The 7 Hills of Richmond, VA: Chimborazo Hill

This is Part 4 of Blog Series: The Seven Hills of Richmond, VA. Find the Intro here. Chimborazo Hill

Chimborazo Hill has a long history in the roots of Richmond and her ties to war- and beer. Famous explorer Alexander von Humboldt attempted to scale Chimborazo, a volcanic mountain in Ecuador. After his unsuccessful attempt, he dubbed the Richmond hill as Chimborazo in 1802, due to its likeness to the Ecuadorian volcano. A local brewery, The James River Steam Brewery,  used the hill  as a cellar to store beer. At the top of the cellars was a hole that acted as a chimney. A local newspaper reported any fire in the cellar would case "billows of smoke (to come) through making the hill look like a miniature volcano."
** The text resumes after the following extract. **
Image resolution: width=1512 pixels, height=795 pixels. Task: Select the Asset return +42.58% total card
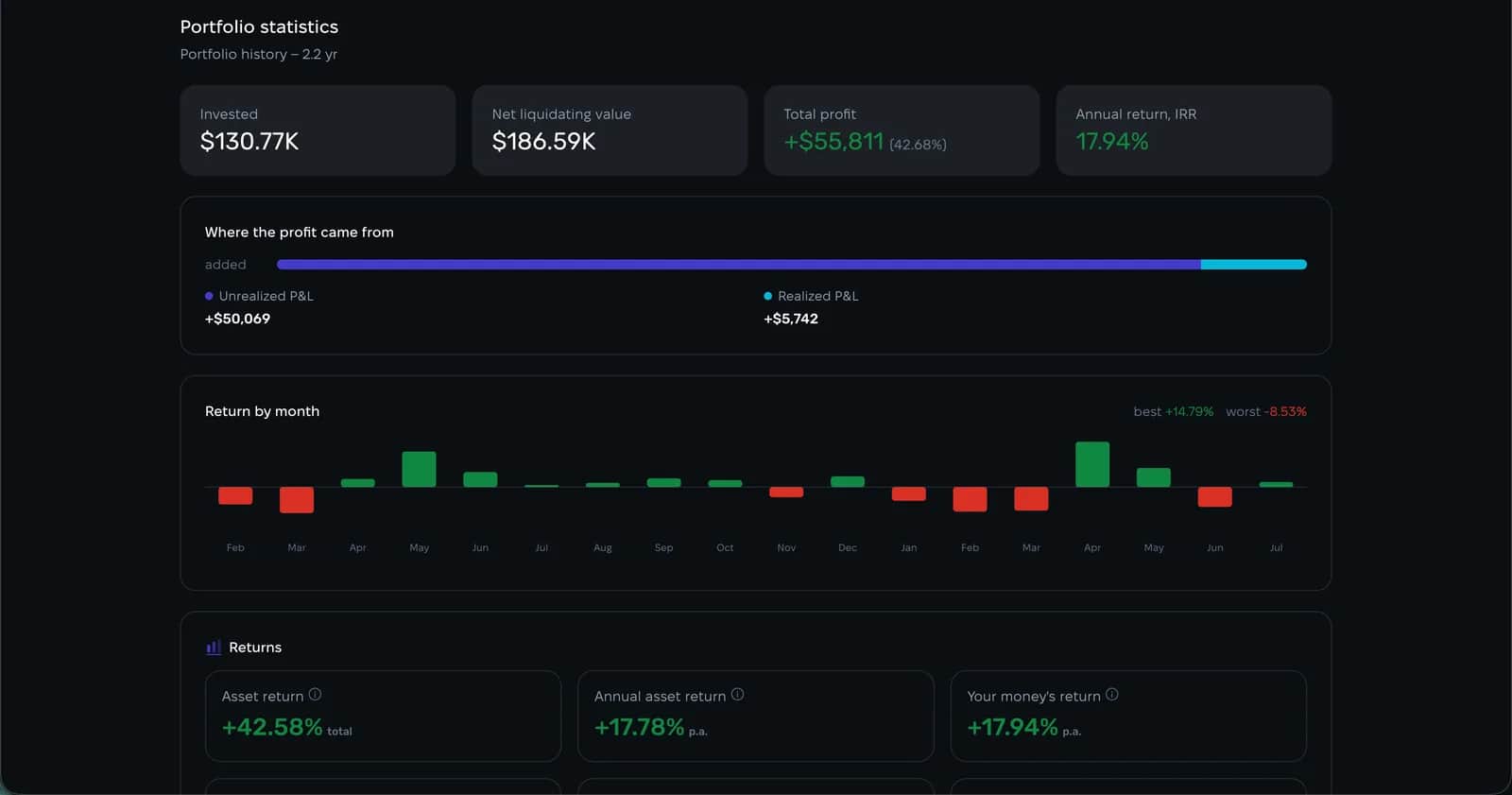(383, 716)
Prior to the Civil War, Chimborazo Hill was use to organize militia coming into Richmond. When the war started, several large regiments camped out and on the Hill and built extensive wooden barracks for shelter. As they went into battle, they left behind these buildings where were commandeered by Samuel Moore, the Surgeon General of the Confederate States of America for the establishment of a hospital - Chimborazo Hospital. At the time the hospital was being established, besides the barracks, only two buildings were located on the hill; a large house owned by Richard Laughton and a small office building.
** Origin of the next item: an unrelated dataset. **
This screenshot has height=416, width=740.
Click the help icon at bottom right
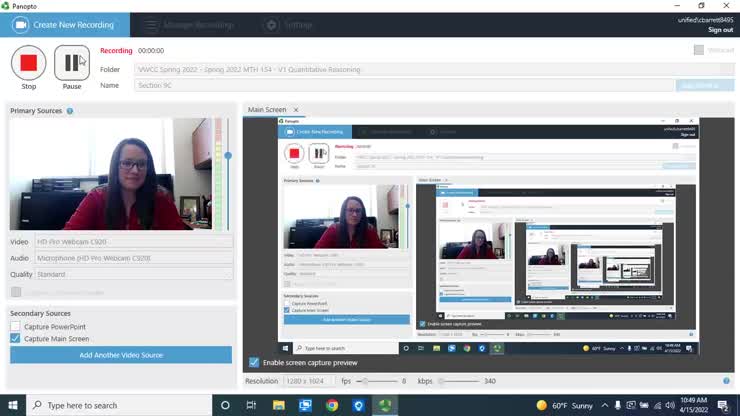[x=726, y=381]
Chimborazo Hospital, known as the "hospital on the hill', was one of the first functioning military hospitals, serving over 76,000 patients from 1862 to 1865. It achieved a 9 percent mortality rate, higher than the hospitals we have today, thanks to Chief Surgeon and local Richmonder, Dr. James Brown McCaw. He had received his medical degree from the University of New York in 1844 and was a professor at the Medical College of Virginia (currently VCU Medical Center) when was called upon to work for the confederate hospital. While medical regulation and supplies were limited, the proficient Chimborazo staff was innovative in providing quality of care for their patients. McCaw acquired a canal boat, named Chimborazo, to trade other cities, like Lexington, for provisions needed for the hospital. Unfortunately, not all patients survived treatment, and those who perished were received by Oakwood Cemetery. By 1865, Oakwood had received over 16,000 patients who perished. In April 1865, Union officers overtook Petersburg, forcing Confederates to retreat and General Robert E. Lee ordered the evacuation of Richmond, including those at Chimborazo Hospital. Those that were not able to leave before Union officers arrived the next day, were transferred to other quarters for care while Union officers were to be treated primarily. By summer, the hospital was closed and transitioned into a Freedman's Bureau school for over 200 freed slaves.
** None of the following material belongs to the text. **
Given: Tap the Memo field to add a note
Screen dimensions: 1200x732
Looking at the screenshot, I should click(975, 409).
After the Civil War, Chimborazo Hill became the site of a refugee camp - overseen by Freedman's Bureau. Many of the buildings were used as schools, but were eventually torn down to use as firewood. The community, however, did not last long and the camp was closed and in March of 1866, The Freedman's Bureau ordered the people to vacate by early April. In 1874, the city of Richmond purchased the 35 acres of land of Chimborazo Hill at a cost of $35,000. The city of council of Richmond began purchasing most of the land from the Freedman community and auctioned off the last remaining homes in 1880. The last structure disappeared around 1900. The only history remains is Chimborazo Medical Museum, owned by the National Park System on the original grounds of Chimborazo Hospital.
Chimborazo Hill is rooted deep within Richmond's history of war and change. As a mecca for those who were ill during the war, Chimborazo is as full of history as a battlefield. Her steadfast beauty is only a foreshadowing thought following her past. As Chimborazo holds a key to Richmond's past, and her history is preserved in the land we stand on today.